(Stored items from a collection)
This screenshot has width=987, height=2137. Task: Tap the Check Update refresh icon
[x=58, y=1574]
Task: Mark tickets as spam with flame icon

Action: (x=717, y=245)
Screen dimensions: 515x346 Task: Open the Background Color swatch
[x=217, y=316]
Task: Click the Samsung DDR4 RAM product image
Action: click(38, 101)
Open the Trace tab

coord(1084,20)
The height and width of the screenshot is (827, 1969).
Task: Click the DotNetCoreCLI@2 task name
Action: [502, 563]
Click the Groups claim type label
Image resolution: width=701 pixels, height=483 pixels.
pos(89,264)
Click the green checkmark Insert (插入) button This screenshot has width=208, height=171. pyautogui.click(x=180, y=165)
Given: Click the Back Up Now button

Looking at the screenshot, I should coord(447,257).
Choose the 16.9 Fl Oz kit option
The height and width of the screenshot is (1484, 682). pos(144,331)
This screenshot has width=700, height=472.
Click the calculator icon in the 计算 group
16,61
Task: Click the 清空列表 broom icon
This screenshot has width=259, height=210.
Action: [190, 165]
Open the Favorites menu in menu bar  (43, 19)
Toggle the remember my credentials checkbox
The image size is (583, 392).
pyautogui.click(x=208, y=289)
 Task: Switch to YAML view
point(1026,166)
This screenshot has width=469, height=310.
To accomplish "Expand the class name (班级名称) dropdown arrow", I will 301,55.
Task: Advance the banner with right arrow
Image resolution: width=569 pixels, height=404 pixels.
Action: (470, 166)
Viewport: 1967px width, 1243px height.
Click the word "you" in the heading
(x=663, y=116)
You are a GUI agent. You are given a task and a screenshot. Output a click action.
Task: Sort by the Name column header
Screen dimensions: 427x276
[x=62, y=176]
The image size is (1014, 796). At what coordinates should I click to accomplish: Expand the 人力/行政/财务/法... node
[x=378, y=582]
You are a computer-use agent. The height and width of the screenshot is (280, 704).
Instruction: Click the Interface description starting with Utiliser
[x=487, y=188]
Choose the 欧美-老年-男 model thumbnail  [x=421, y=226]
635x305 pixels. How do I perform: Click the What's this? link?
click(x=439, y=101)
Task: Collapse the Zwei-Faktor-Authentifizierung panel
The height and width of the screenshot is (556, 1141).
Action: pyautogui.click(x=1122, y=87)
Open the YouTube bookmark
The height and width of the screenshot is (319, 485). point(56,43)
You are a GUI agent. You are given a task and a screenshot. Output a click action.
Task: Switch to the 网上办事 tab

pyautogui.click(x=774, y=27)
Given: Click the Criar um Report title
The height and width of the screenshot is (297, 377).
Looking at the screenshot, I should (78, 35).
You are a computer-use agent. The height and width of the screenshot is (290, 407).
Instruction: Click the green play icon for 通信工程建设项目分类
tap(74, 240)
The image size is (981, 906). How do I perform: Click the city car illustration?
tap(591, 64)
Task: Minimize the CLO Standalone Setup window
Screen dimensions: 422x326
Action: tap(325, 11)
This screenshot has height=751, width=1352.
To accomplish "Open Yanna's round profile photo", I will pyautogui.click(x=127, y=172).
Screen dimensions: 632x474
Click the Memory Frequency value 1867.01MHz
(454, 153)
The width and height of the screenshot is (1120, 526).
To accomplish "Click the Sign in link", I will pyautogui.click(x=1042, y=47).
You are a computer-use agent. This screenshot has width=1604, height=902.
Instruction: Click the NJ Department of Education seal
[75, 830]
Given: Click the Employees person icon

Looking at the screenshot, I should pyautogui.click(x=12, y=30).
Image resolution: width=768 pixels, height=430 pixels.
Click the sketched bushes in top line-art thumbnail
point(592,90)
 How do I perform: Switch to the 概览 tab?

■ Required action
The entries above must be transcribed word for word.

■ Exercise response
This screenshot has width=987, height=2137. Task: Tap the Check Update refresh icon
[x=58, y=1574]
Task: Mark tickets as spam with flame icon

Action: (x=717, y=245)
Screen dimensions: 515x346 Task: Open the Background Color swatch
[x=217, y=316]
Task: Click the Samsung DDR4 RAM product image
Action: click(38, 101)
Open the Trace tab

coord(1084,20)
The height and width of the screenshot is (827, 1969).
Task: Click the DotNetCoreCLI@2 task name
Action: [502, 563]
Click the Groups claim type label
Image resolution: width=701 pixels, height=483 pixels.
pos(89,264)
Click the green checkmark Insert (插入) button This screenshot has width=208, height=171. pyautogui.click(x=180, y=165)
Given: Click the Back Up Now button

Looking at the screenshot, I should coord(447,257).
Choose the 16.9 Fl Oz kit option
The height and width of the screenshot is (1484, 682). pos(144,331)
This screenshot has width=700, height=472.
Click the calculator icon in the 计算 group
16,61
Task: Click the 清空列表 broom icon
This screenshot has width=259, height=210.
Action: [190, 165]
Open the Favorites menu in menu bar  (43, 19)
Toggle the remember my credentials checkbox
The image size is (583, 392).
pyautogui.click(x=208, y=289)
 Task: Switch to YAML view
point(1026,166)
This screenshot has width=469, height=310.
To accomplish "Expand the class name (班级名称) dropdown arrow", I will 301,55.
Task: Advance the banner with right arrow
Image resolution: width=569 pixels, height=404 pixels.
Action: (470, 166)
Viewport: 1967px width, 1243px height.
Click the word "you" in the heading
(x=663, y=116)
You are a GUI agent. You are given a task and a screenshot. Output a click action.
Task: Sort by the Name column header
Screen dimensions: 427x276
[x=62, y=176]
The image size is (1014, 796). At what coordinates should I click to accomplish: Expand the 人力/行政/财务/法... node
[x=378, y=582]
You are a computer-use agent. The height and width of the screenshot is (280, 704).
Instruction: Click the Interface description starting with Utiliser
[x=487, y=188]
Choose the 欧美-老年-男 model thumbnail  [x=421, y=226]
635x305 pixels. How do I perform: Click the What's this? link?
click(x=439, y=101)
Task: Collapse the Zwei-Faktor-Authentifizierung panel
The height and width of the screenshot is (556, 1141).
Action: pyautogui.click(x=1122, y=87)
Open the YouTube bookmark
The height and width of the screenshot is (319, 485). point(56,43)
You are a GUI agent. You are given a task and a screenshot. Output a click action.
Task: Switch to the 网上办事 tab

pyautogui.click(x=774, y=27)
Given: Click the Criar um Report title
The height and width of the screenshot is (297, 377).
Looking at the screenshot, I should (78, 35).
You are a computer-use agent. The height and width of the screenshot is (290, 407).
Instruction: Click the green play icon for 通信工程建设项目分类
tap(74, 240)
The image size is (981, 906). How do I perform: Click the city car illustration?
tap(591, 64)
Task: Minimize the CLO Standalone Setup window
Screen dimensions: 422x326
Action: tap(325, 11)
This screenshot has height=751, width=1352.
To accomplish "Open Yanna's round profile photo", I will pyautogui.click(x=127, y=172).
Screen dimensions: 632x474
Click the Memory Frequency value 1867.01MHz
(454, 153)
The width and height of the screenshot is (1120, 526).
To accomplish "Click the Sign in link", I will pyautogui.click(x=1042, y=47).
You are a computer-use agent. This screenshot has width=1604, height=902.
Instruction: Click the NJ Department of Education seal
[75, 830]
Given: Click the Employees person icon

Looking at the screenshot, I should pyautogui.click(x=12, y=30).
Image resolution: width=768 pixels, height=430 pixels.
Click the sketched bushes in top line-art thumbnail
point(592,90)
 How do I perform: Switch to the 概览 tab?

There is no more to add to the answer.